WORK ITEM:
The answer is a single figure: how many lines below contain the word "link".

----

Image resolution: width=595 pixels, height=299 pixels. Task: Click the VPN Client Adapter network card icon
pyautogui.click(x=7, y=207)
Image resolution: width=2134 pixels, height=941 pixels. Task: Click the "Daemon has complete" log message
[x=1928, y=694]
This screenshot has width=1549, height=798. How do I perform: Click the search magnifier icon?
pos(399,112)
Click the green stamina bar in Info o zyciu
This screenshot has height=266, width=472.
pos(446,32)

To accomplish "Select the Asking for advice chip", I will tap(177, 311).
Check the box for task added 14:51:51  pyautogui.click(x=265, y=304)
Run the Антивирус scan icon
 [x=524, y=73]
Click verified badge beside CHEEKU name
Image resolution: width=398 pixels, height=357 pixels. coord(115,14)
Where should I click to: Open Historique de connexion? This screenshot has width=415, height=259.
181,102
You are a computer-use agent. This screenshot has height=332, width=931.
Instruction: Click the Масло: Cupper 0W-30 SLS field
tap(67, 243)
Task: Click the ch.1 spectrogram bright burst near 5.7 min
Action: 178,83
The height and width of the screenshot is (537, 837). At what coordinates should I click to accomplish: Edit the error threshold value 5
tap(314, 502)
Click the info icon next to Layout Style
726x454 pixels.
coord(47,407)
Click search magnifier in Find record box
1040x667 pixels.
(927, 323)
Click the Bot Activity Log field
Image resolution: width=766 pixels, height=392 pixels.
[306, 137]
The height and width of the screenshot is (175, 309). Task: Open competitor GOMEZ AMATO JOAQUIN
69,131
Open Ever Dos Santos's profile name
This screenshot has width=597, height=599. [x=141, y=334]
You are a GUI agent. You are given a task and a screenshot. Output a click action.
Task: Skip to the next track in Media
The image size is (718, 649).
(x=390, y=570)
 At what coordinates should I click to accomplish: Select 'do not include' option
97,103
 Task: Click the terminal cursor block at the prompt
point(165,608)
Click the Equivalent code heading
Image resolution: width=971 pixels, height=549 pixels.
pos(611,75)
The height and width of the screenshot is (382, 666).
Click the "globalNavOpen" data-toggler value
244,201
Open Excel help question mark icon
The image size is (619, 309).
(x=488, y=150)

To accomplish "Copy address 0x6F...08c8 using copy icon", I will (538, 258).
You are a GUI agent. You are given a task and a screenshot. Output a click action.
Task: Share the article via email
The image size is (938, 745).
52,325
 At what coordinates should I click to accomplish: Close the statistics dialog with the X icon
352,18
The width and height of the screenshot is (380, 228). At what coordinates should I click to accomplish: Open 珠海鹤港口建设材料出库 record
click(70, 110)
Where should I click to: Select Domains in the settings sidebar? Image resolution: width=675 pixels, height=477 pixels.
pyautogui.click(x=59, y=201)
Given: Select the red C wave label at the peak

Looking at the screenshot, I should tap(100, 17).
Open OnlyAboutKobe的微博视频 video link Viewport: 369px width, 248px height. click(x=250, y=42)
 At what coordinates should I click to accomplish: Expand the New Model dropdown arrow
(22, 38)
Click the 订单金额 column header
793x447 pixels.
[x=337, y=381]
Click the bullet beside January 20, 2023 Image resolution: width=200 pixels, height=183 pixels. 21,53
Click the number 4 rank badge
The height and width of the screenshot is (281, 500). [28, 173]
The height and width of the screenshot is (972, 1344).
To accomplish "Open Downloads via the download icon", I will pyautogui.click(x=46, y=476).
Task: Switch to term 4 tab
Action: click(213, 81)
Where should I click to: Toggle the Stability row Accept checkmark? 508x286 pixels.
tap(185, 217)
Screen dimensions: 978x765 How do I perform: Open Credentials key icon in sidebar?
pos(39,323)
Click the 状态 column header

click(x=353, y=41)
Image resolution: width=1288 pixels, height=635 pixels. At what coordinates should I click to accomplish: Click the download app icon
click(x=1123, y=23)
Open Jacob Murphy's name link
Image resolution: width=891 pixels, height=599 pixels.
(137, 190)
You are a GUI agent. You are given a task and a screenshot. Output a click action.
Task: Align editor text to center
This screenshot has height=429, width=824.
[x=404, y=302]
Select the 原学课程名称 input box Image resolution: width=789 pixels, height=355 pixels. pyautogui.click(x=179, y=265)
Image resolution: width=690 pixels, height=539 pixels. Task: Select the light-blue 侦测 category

----

EXERCISE RESULT:
2